Recorded data Start Marker

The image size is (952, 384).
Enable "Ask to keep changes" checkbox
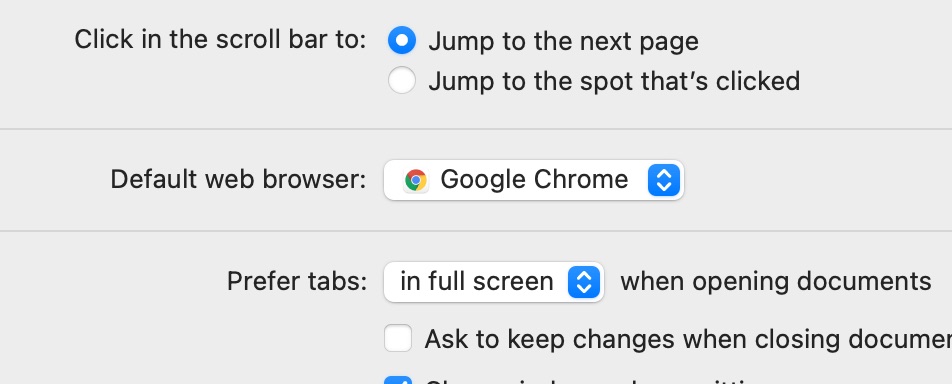tap(398, 338)
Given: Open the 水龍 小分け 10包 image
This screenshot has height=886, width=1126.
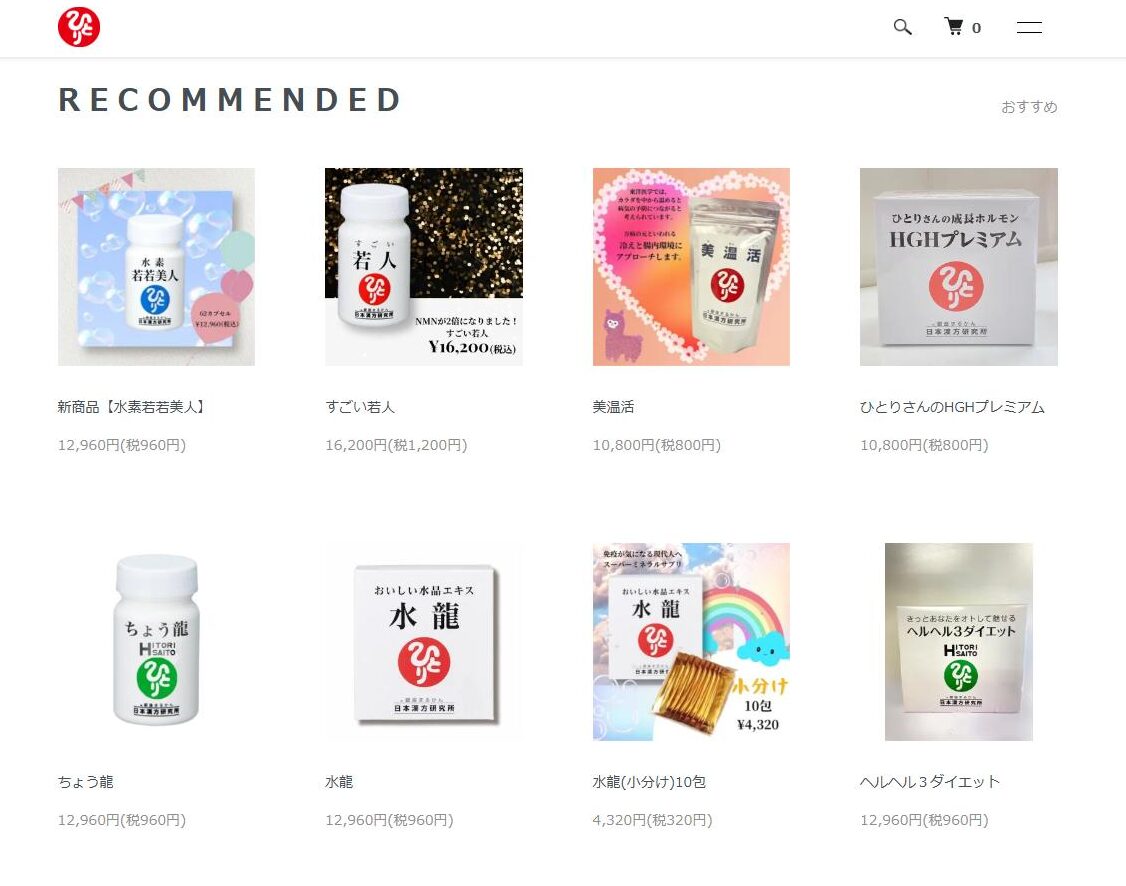Looking at the screenshot, I should pos(692,642).
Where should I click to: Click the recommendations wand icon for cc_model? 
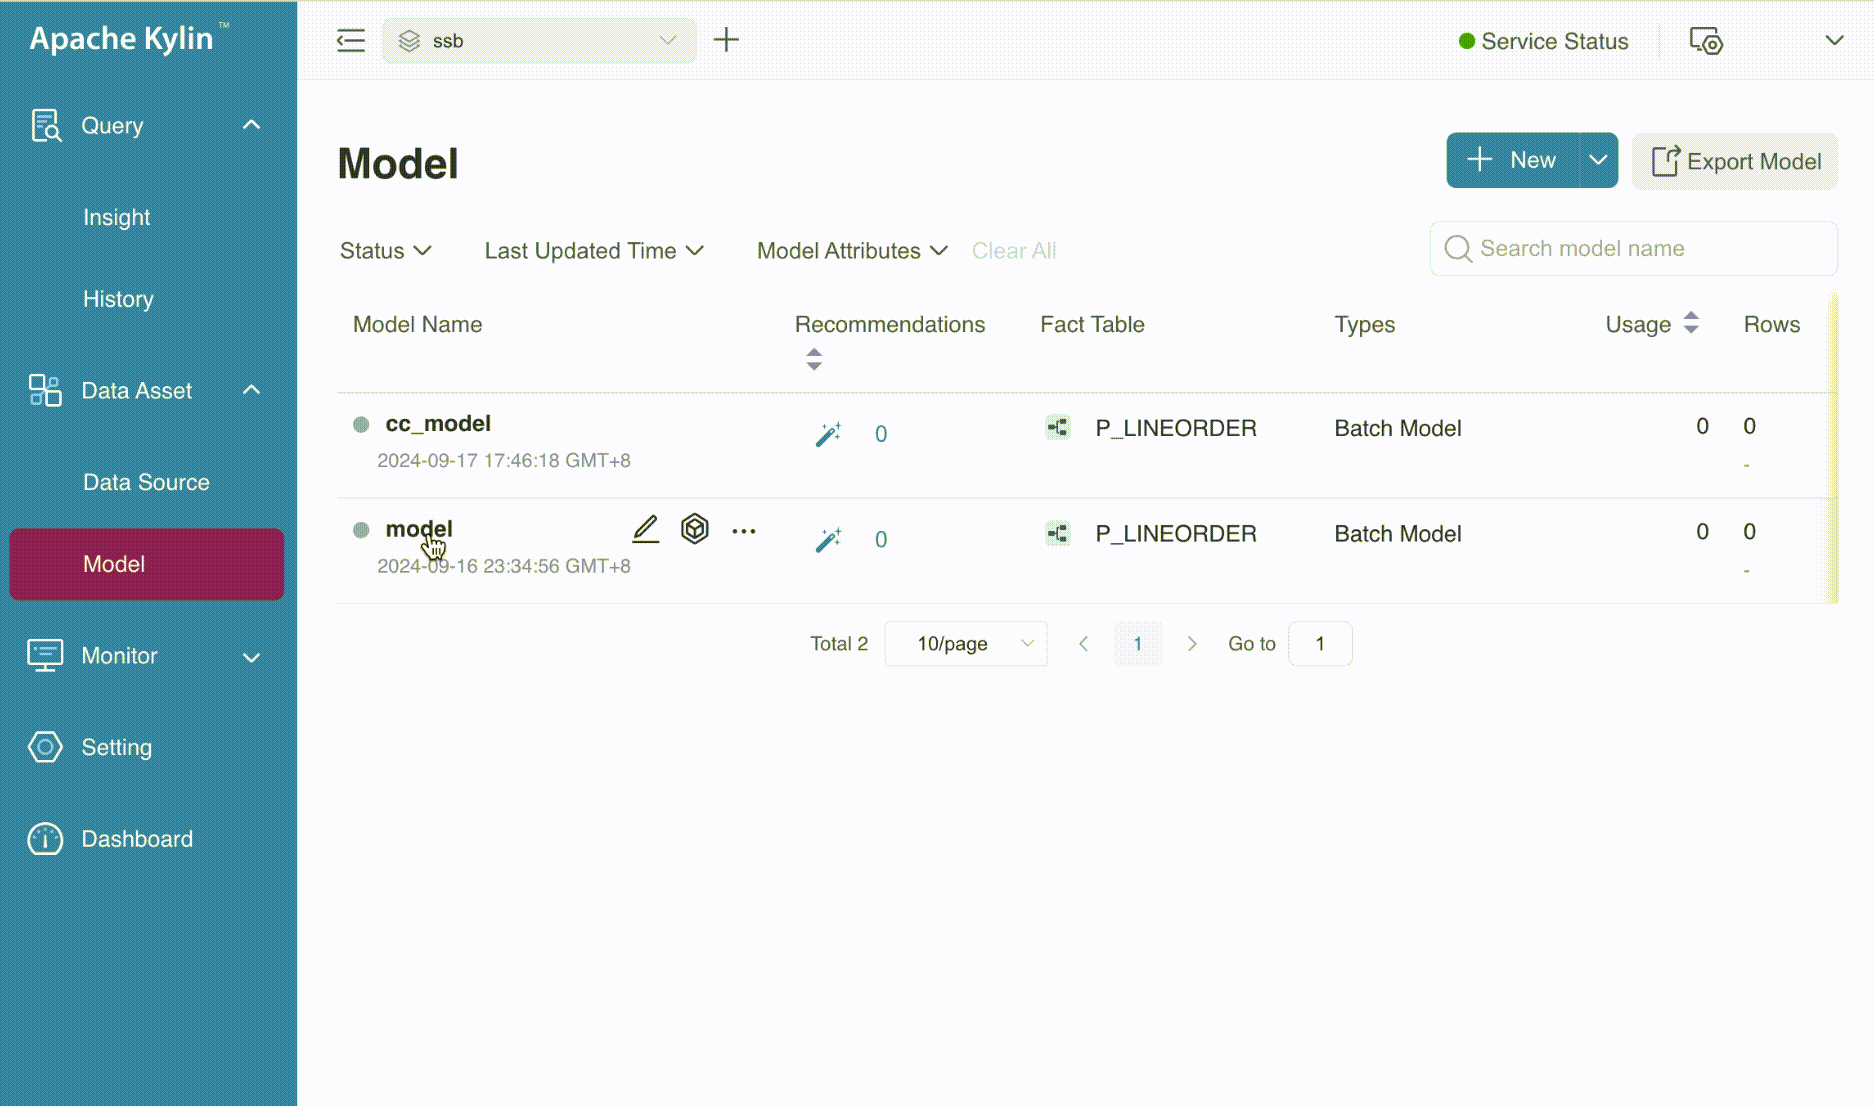pos(828,434)
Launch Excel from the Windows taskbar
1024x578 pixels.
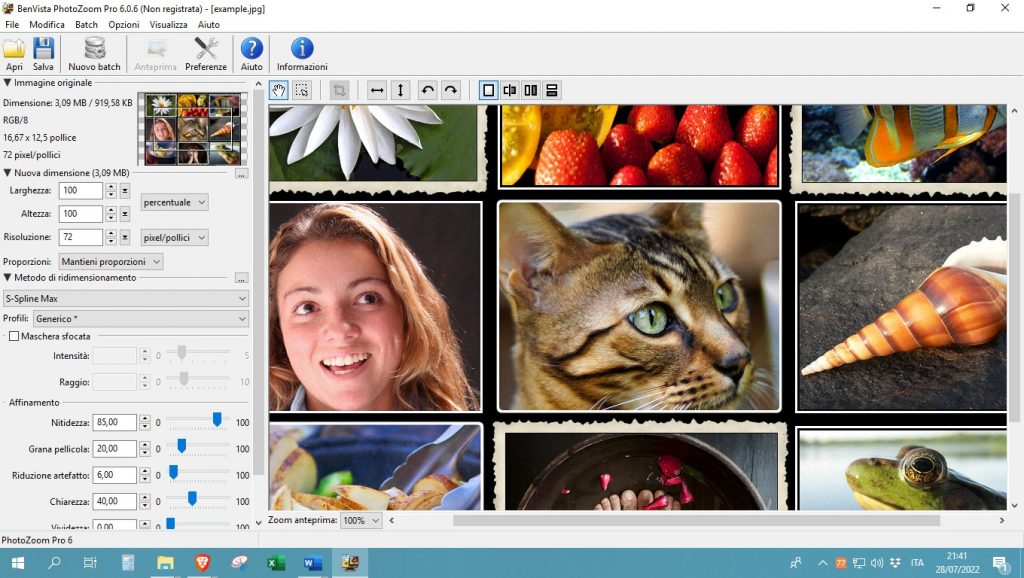(276, 563)
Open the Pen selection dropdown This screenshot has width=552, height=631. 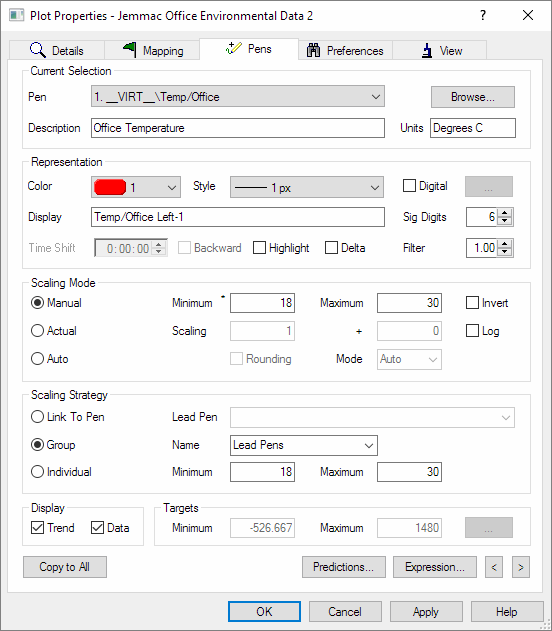(x=238, y=97)
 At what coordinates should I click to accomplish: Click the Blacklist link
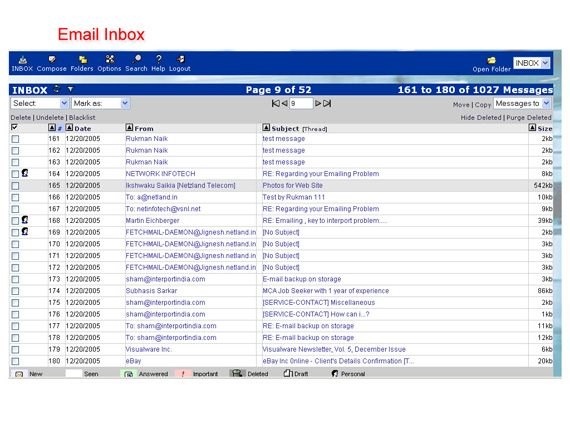(82, 118)
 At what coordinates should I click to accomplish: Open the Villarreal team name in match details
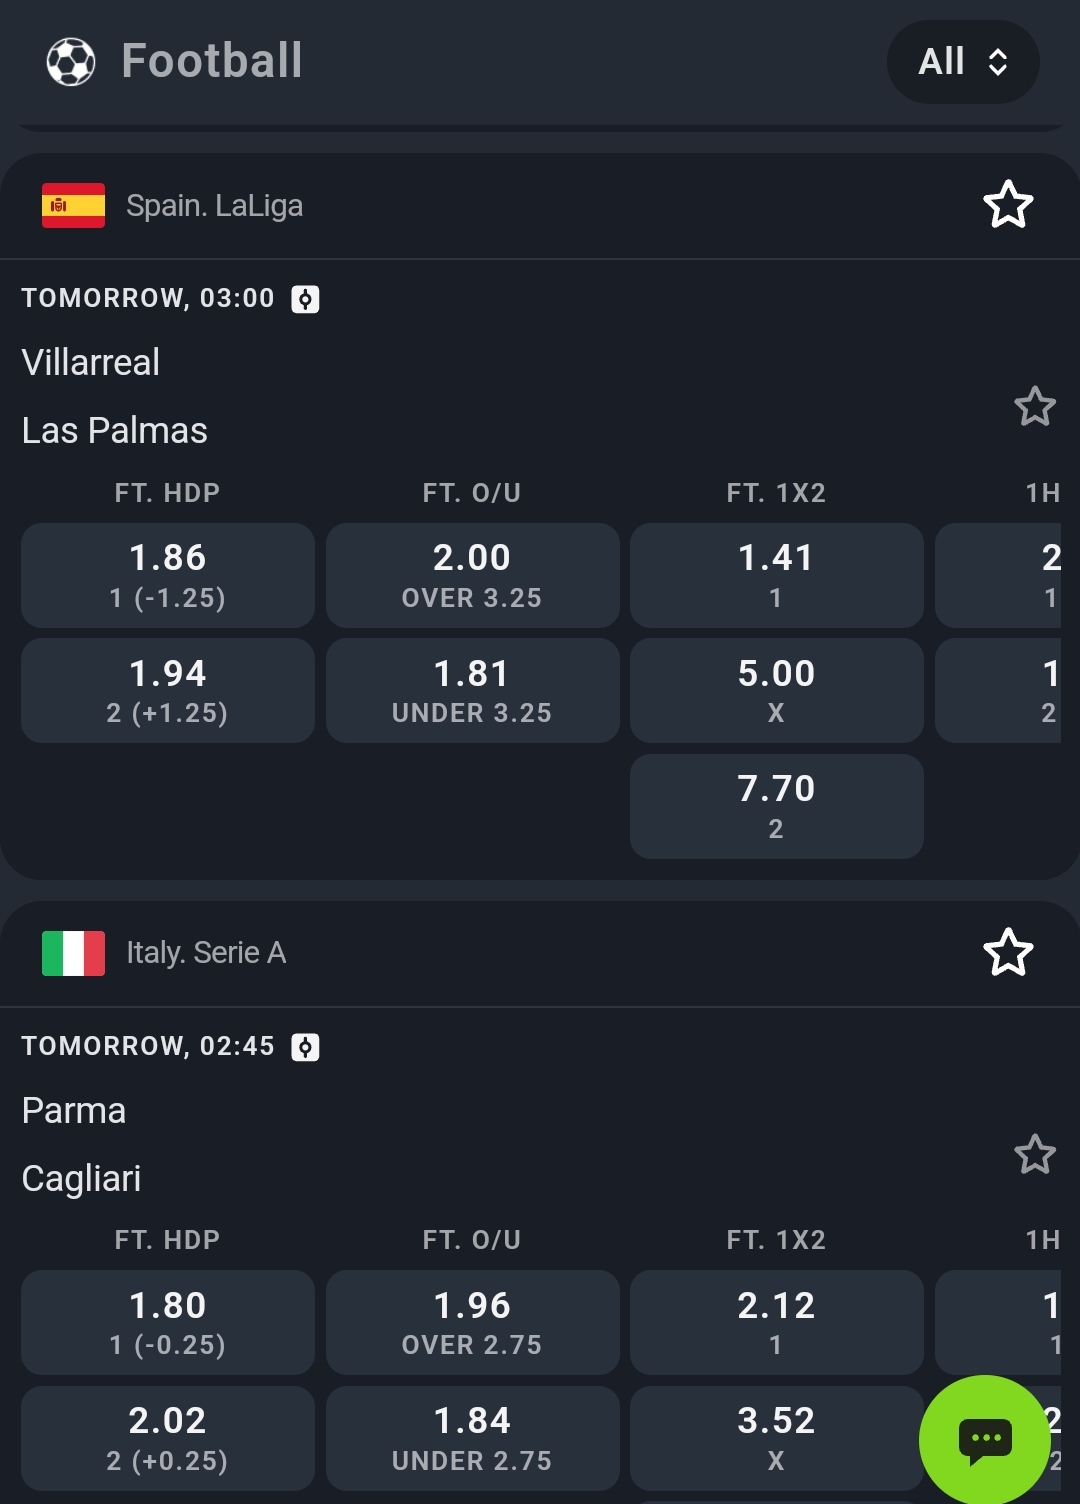tap(91, 362)
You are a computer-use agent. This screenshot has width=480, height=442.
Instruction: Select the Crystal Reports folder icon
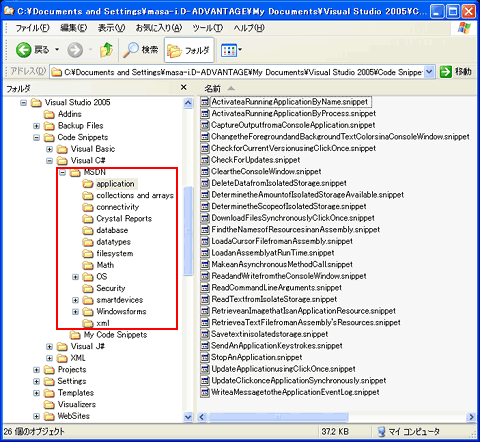[x=88, y=219]
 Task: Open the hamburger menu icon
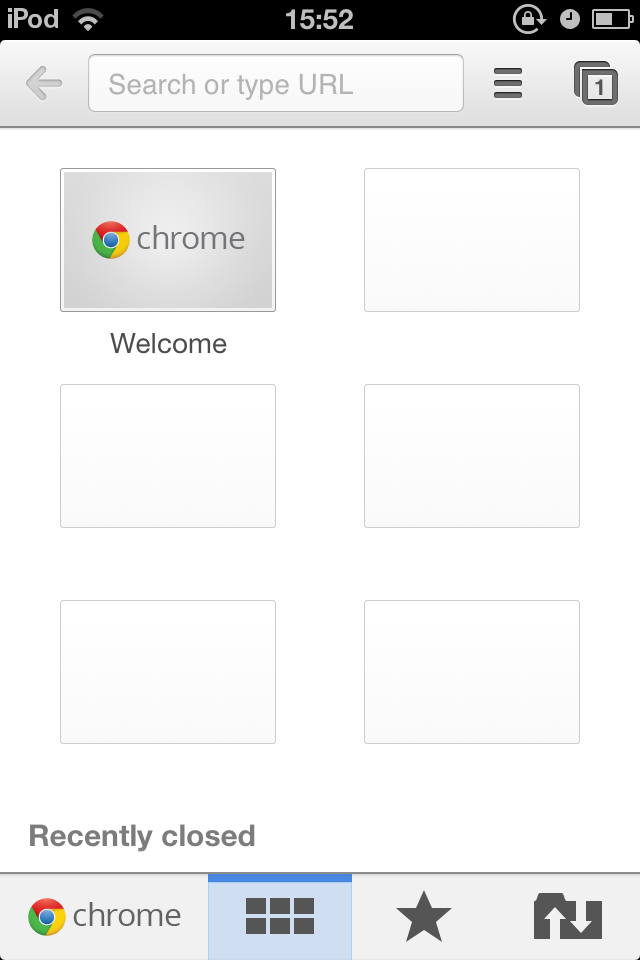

Recorded data End Marker

What this task involves
Count every line of the material above that includes "image", giving the total without any other words.

Solution
2